鍵盤特殊

Problem statement:

問題陳述：

Imagine you have a special keyboard with four types of keys:

想象一下，您有一個特殊的鍵盤，其中包含四種類型的鍵：

Key 1: Prints 'I' on screen

按鍵1：在屏幕上打印“ I”

Key 2: Select whatever printed in screen

鍵2：選擇屏幕上打印的任何內容

Key 3: Copy selection to buffer

關鍵3：將選擇復制到緩沖區

Key 4: Append buffer on-screen after what has already been printed. If you can only press the keyboard for N times (with the above four keys), write a program to produce maximum numbers of I's possible to be printed on the screen.

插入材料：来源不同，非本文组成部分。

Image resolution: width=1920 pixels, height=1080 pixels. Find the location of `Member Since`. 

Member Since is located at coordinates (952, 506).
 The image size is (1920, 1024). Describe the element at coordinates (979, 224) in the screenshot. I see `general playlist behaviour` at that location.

關鍵4：在已打印的內容之后在屏幕上追加緩沖區。 如果您只能按鍵盤N次(使用上述四個鍵)，請編寫一個程序以產生最大數量的I(可以在屏幕上打印)。

Input:

輸入：

Input is N, number of times keys can be pressed in total.

輸入為N ，總共可以按鍵的次數。

Output:

輸出：

Print maximum number of I's possible to print

打印我可以打印的最大數量

Constraints:

限制條件：

1 ≤ N ≤ 75

Example:

例：

Input: 2Output: 2Explanation: We can at most get 2 I's on screen by pressing following key sequence Key1, key1. Pressing other keys have no effect. Like key 1, key2 will produce only one I on screen. Input: 7Output: 9Explanation: We can at most get 9 I's on screen by pressing following key sequence. Key1, Key1, Key1, Key2, Key3, key4, Key4I //after pressing key1 I I //again pressing key 1 I I I //again pressing key1I I I //pressing key2 selects three I's I I I // pressing key3 copies these three I's to buffer I I I I I I // pressing key4 appends these three I's I I I I I I I I I // pressing key4 again appends these three I's

Solution Approach:

解決方法：

Basically,

基本上，

Two things need to be understood to solve this problem

解決此問題需要了解兩點

Key4 appends whatever is printed already on screen before 3 key pressing

按下3鍵之前， Key4會附加屏幕上已經打印的內容

That means at moment 4,

這意味著在第四時刻

You can append whatever was printed while moment 1 as to print in moment 4, you need to press key2 at moment 2 and key3 at moment 3.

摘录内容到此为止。